**WORKING DATA:**
^^^^^^^^^^^^^^^^

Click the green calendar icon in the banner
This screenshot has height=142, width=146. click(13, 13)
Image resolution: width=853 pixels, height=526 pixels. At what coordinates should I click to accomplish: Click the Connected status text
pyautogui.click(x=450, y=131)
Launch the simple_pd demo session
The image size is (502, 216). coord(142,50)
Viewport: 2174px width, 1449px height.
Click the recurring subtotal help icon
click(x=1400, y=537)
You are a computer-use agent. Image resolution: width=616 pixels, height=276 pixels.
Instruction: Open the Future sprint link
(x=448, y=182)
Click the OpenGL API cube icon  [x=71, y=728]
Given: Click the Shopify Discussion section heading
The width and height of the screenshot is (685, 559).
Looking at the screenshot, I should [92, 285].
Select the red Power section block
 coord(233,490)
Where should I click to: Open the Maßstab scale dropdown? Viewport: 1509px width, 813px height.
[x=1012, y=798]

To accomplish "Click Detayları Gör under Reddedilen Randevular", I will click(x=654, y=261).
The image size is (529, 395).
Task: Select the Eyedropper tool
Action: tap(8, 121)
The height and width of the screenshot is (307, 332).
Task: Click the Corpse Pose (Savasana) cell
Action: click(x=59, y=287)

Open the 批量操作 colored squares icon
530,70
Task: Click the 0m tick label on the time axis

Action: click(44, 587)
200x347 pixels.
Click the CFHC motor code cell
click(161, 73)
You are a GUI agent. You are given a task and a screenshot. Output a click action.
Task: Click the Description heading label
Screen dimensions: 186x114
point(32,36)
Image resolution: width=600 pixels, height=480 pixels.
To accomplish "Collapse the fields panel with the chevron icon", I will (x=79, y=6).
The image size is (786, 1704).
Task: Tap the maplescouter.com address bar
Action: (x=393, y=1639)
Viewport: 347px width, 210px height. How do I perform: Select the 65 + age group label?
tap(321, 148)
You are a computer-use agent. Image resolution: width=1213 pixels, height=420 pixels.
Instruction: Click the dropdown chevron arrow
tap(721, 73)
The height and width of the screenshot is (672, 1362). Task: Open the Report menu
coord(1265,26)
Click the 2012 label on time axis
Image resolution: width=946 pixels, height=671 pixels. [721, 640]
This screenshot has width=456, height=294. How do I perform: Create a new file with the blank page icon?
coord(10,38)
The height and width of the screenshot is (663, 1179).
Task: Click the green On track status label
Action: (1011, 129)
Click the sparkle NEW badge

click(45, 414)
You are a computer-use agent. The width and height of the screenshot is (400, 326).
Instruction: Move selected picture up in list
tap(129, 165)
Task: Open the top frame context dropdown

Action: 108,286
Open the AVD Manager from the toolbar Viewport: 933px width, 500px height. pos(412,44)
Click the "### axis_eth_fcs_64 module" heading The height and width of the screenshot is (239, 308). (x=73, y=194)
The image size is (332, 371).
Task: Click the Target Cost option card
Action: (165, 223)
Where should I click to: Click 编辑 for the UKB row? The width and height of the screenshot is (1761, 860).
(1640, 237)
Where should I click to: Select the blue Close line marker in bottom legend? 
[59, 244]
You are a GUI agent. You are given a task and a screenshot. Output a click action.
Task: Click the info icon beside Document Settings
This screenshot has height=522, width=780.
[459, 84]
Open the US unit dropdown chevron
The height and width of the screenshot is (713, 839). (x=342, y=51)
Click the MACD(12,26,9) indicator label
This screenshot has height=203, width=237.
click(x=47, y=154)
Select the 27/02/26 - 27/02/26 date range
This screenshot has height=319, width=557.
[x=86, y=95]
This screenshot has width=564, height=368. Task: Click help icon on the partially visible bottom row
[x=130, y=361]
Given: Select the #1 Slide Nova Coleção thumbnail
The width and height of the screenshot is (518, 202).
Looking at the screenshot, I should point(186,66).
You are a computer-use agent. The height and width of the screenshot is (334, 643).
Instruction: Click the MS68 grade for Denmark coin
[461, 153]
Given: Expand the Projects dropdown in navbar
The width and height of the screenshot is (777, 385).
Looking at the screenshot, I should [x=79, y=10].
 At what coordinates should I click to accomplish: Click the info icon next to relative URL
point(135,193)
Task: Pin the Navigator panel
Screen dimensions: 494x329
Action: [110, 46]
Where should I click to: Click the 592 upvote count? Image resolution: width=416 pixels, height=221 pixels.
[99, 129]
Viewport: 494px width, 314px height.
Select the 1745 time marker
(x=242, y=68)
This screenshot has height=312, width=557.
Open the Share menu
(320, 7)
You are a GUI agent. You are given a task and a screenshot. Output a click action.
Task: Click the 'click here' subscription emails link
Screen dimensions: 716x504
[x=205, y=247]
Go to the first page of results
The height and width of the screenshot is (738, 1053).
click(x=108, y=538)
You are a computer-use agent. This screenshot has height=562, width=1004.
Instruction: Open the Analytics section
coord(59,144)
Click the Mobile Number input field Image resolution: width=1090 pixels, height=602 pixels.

^^^^^^^^^^^^^^^^

**WHAT THE TASK ASKS:** Before answering, count every line of the records that contains "computer"; the answer is that number and nothing more.

**OUTPUT FOR THIS EXERCISE:** 5